* Records supplied *
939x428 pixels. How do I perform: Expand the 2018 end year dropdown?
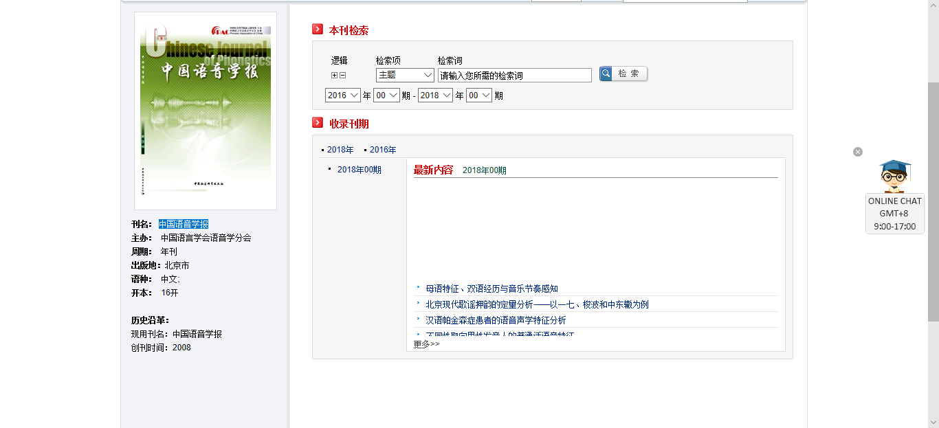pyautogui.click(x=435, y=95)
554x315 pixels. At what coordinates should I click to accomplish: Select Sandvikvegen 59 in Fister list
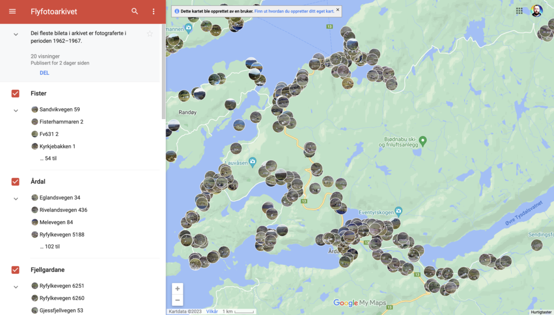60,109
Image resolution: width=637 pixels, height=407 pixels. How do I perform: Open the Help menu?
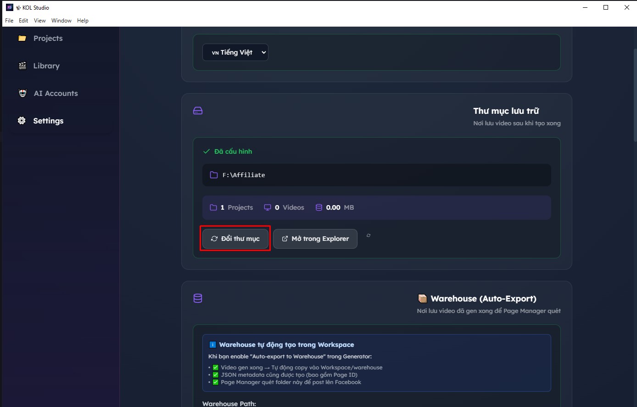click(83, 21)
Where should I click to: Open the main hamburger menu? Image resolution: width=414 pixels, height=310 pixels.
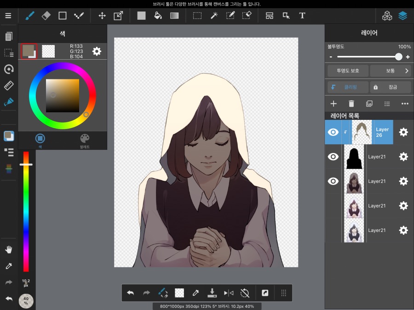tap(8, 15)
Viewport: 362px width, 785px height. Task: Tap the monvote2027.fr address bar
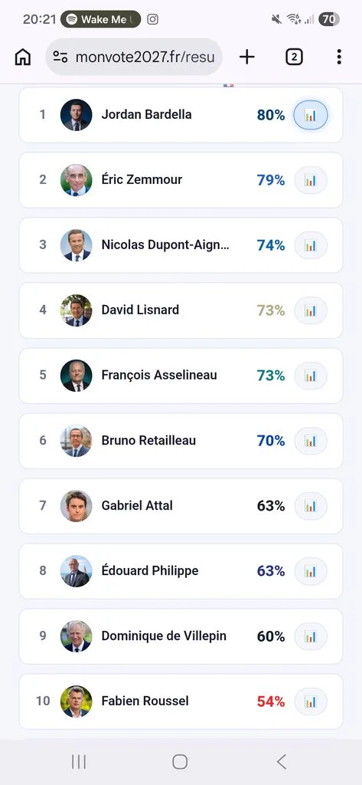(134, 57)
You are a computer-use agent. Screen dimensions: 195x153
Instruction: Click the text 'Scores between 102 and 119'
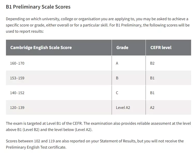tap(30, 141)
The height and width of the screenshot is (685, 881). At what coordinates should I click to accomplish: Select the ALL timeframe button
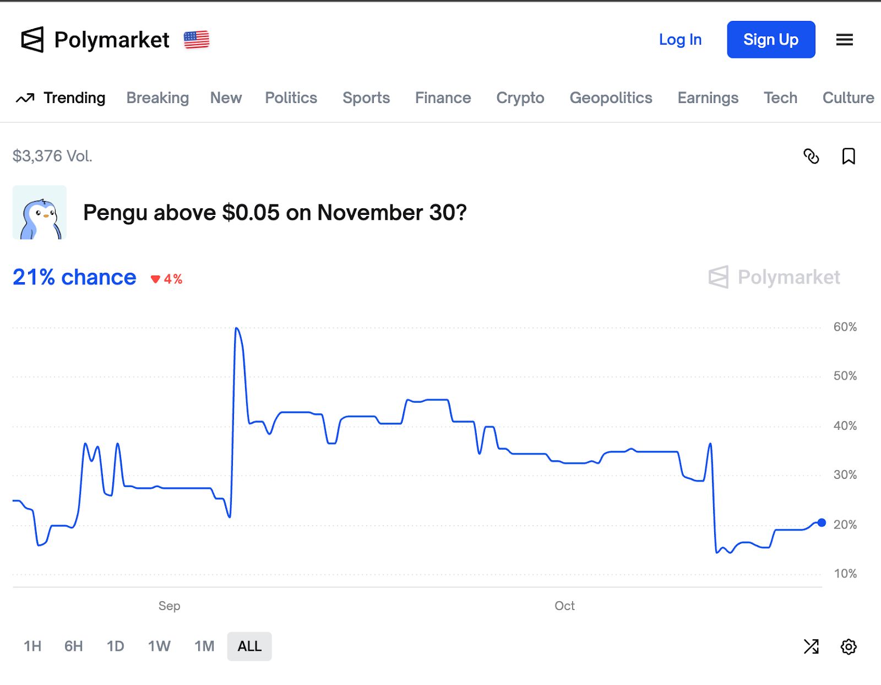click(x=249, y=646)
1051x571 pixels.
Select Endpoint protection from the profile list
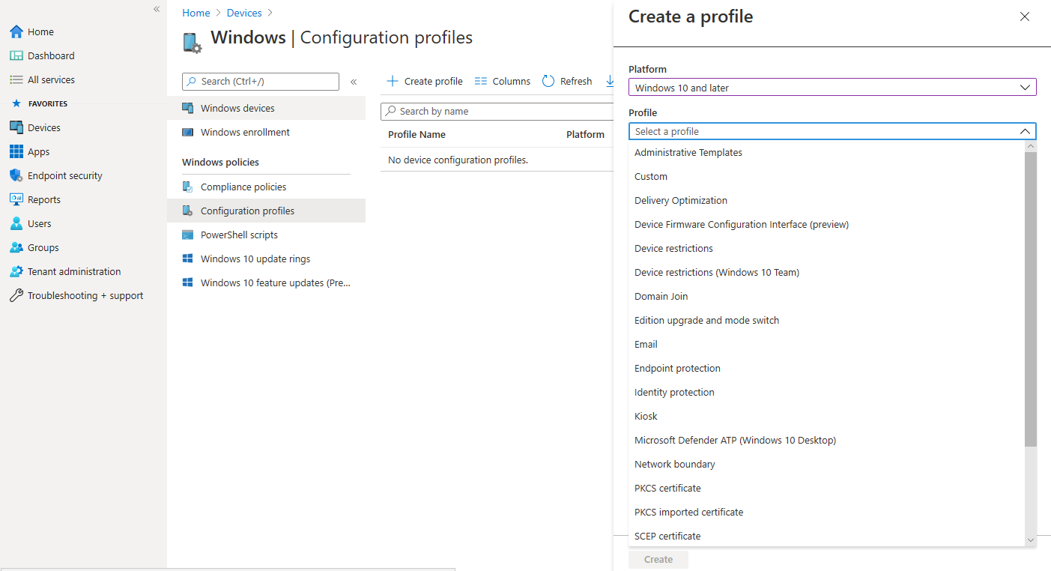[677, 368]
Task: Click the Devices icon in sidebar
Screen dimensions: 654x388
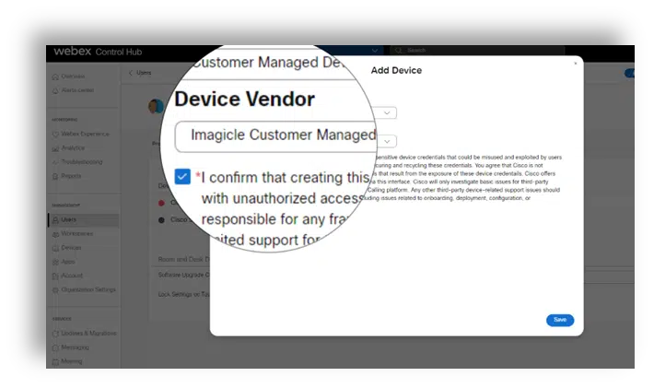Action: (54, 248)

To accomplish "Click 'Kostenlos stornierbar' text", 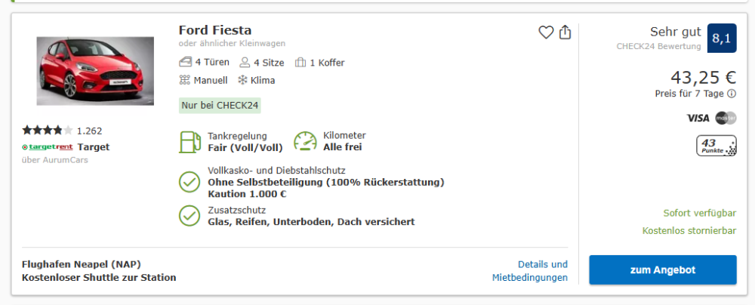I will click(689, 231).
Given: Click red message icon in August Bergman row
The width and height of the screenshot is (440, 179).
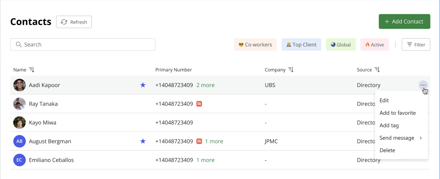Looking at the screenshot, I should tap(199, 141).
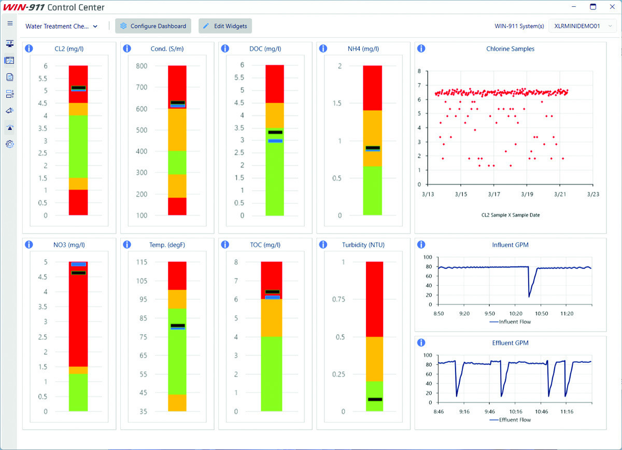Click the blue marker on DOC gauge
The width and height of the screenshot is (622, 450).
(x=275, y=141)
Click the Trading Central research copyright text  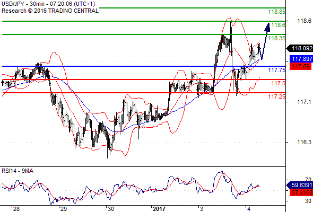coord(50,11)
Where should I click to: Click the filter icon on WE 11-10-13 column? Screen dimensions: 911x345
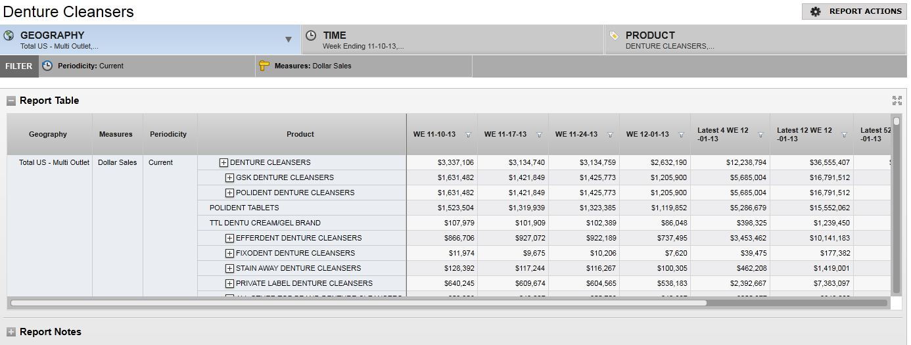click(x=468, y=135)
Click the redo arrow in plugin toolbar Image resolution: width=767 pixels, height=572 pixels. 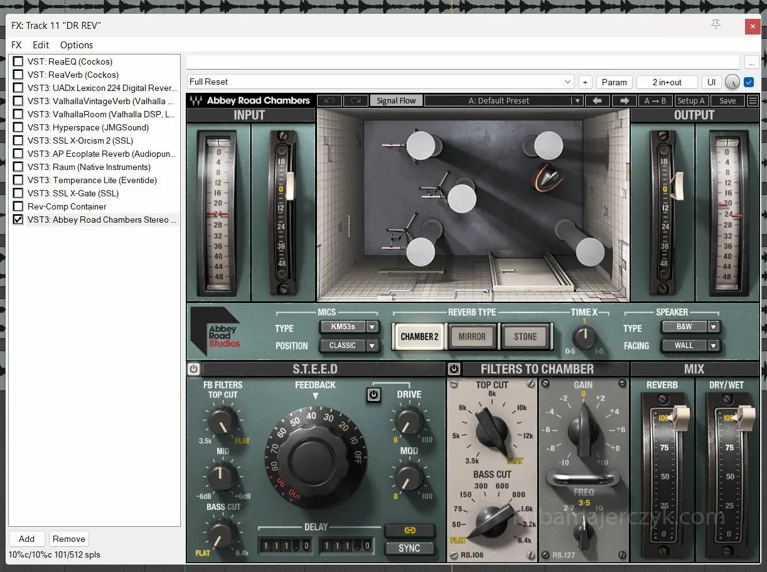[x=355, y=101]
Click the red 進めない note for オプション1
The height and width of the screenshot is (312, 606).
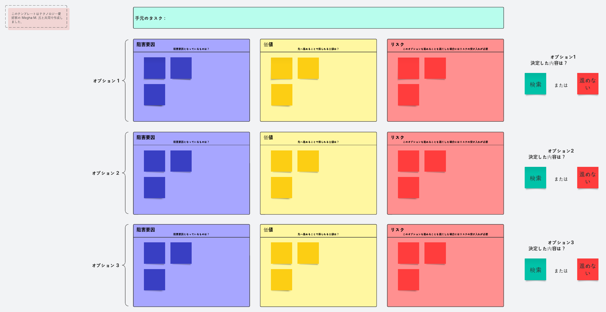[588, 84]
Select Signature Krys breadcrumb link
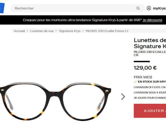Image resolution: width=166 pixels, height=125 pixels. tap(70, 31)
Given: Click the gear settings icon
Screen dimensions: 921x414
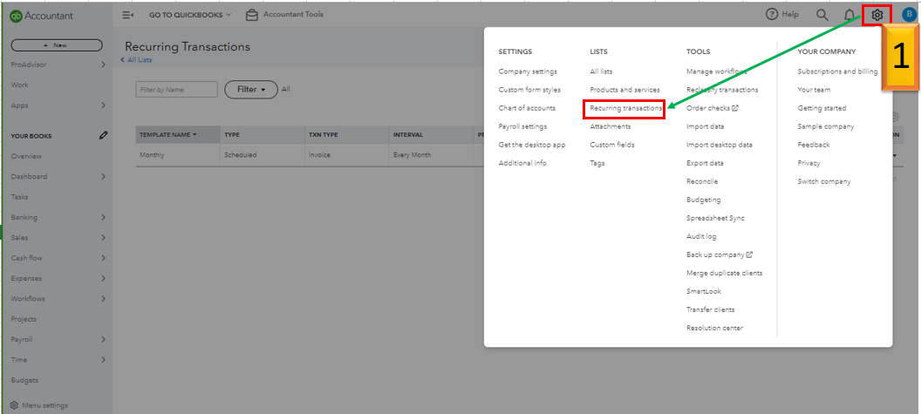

* Work instruction *
Among the lines above, find those with the word "Given" and list them.

* Completed task *
Given: Click red message icon in August Bergman row
Given: Click the gear settings icon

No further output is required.